Today we are sharing with you one of our classic family recipes that without fail, ends up on our Thanksgiving table: Grandma’s Thanksgiving Turkey Stuffing. This recipe was my Grandma’s recipe and was passed down to my mom. I grew up enjoying this savory Thanksgiving turkey stuffing, and now my kids are enjoying the tradition, too!
How to Make Stuffing
If you’ve never made Thanksgiving turkey stuffing before, you may think it is difficult. Our recipe is very simple, though and calls for just a handful ingredients: bread, butter, onion, celery, chicken broth, eggs and spices.
You’ll want to start this recipe about two days beforehand. Cut fresh bread into 1″ cubes and put them in a big bowl. I like to use white bread, but sometimes throw in some whole wheat bread. Use whatever kind of bread you prefer!

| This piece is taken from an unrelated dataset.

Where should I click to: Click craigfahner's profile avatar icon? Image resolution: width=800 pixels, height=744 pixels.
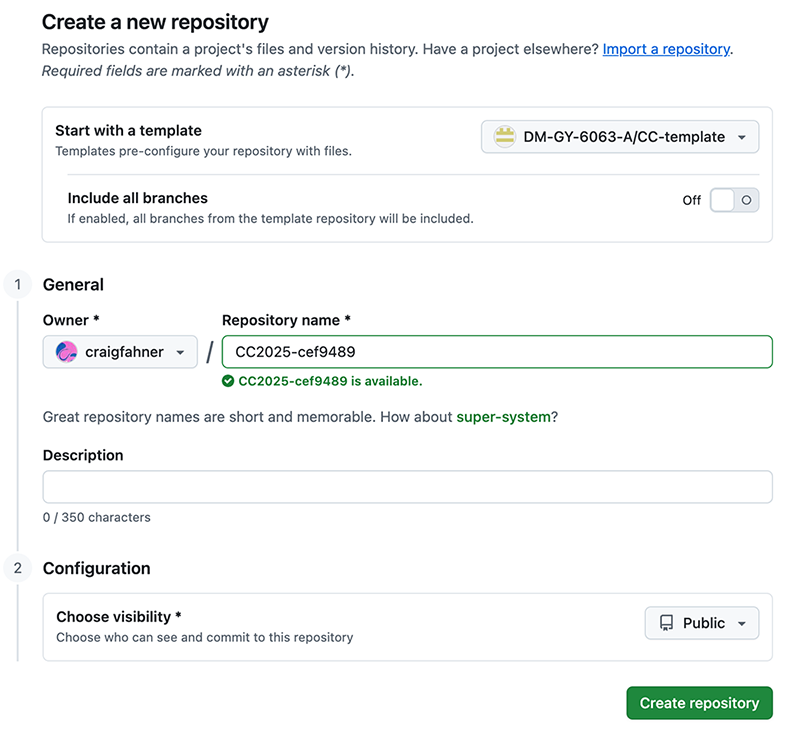tap(67, 352)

Leave the bread cubes sitting out for about 48 hours so they dry out. Stir them once or twice a day so all of the bread dries out evenly. My bread cubes aren’t ever super crispy when I start making the stuffing. They’ll just be a little dry and “stale”.

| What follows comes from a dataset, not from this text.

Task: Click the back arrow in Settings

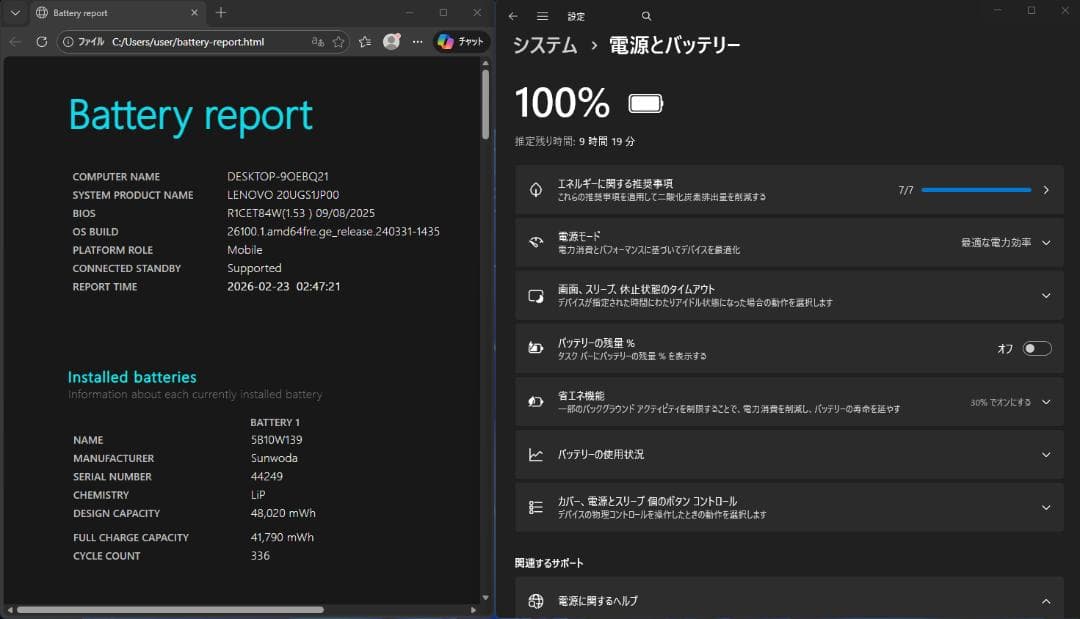Action: click(x=511, y=16)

When it comes time to make the stuffing, saute the onions and celery in butter over medium heat until the veggies are tender. This is the best aroma ever. Of all the smells of Thanksgiving dinner cooking, this is the one that always starts it all off. There’s just nothing better!
Why Put Eggs in Stuffing?
Pour this mixture over the dry bread cubes, then add the chicken stock, eggs and spices. Why add eggs to bread stuffing? Many of you have asked this question. My main reason is because my grandma did it, my mom continued making stuffing this way, and there is just no better stuffing. 🙂 Simple, right? I’ve never not put eggs in stuffing, but my guess is that it makes the stuffing more moist. The eggs also act as a bit of a binder. It’s not tightly bound but helps the stuffing not to be crumbly.
Mix it all up well and you’re ready to either stuff the bird or bake the stuffing in a casserole dish. It’s a big debate over who likes to stuff the turkey and who doesn’t, I realize. Do what you’d like. I like both, but prefer my stuffing just a little crispier, so cooking it in a casserole dish allows the top of the bread to get a little toasty. And who doesn’t like herbed, buttered, toasted bread?!

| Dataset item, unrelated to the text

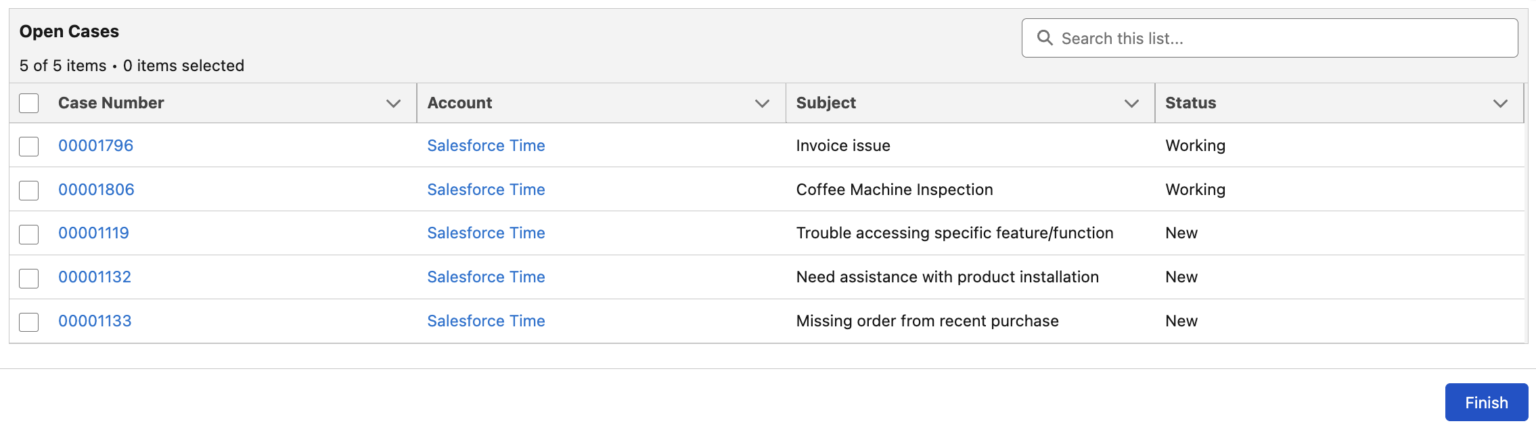The image size is (1536, 432).
Task: Open case 00001119 record
Action: (x=93, y=233)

For food safety guidelines as far as stuffing the turkey, you can read some info from the USDA here.
I hope you enjoy this Thanksgiving turkey stuffing recipe as much as my family has over the past decades.
Q: Do you have a recipe that has stood the test of time?
Grandma's Thanksgiving Turkey Stuffing. This is a long-time family recipe for simple and savory turkey stuffing. Bake it in the oven or in the turkey!
- 13 cups dry bread cubes*
- 1 cup chopped celery
- 1 cup diced onion
- 1 1/2 cups butter
- 2 1/4 teaspoons salt
- 1 teaspoon ground black pepper
- 1 1/2 tablespoons poultry seasoning
- 1 1/2 cups chicken stock
- 2 large eggs
- In a frying pan, saute the onion and celery in the butter for 10-12 minutes, or until the onion and celery are tender.
- Place the bread cubes in a large bowl. Pour the butter, onion and celery mixture over the breadcrumbs and mix. Add the remaining ingredients and mix well.
- Spray a 2-quart casserole dish with cooking spray. Put the stuffing in the prepared pan. Bake at 350 degrees for 30-35 minutes or until golden brown.
*I like to make my own dry bread cubes. Two days before preparing the stuffing, I cut bread into 1" cubes, then allow them to dry in a big bowl for about 48 hours. Stir the bread cubes once or twice a day so they dry out evenly. They shouldn't be "crispy", but slightly dry.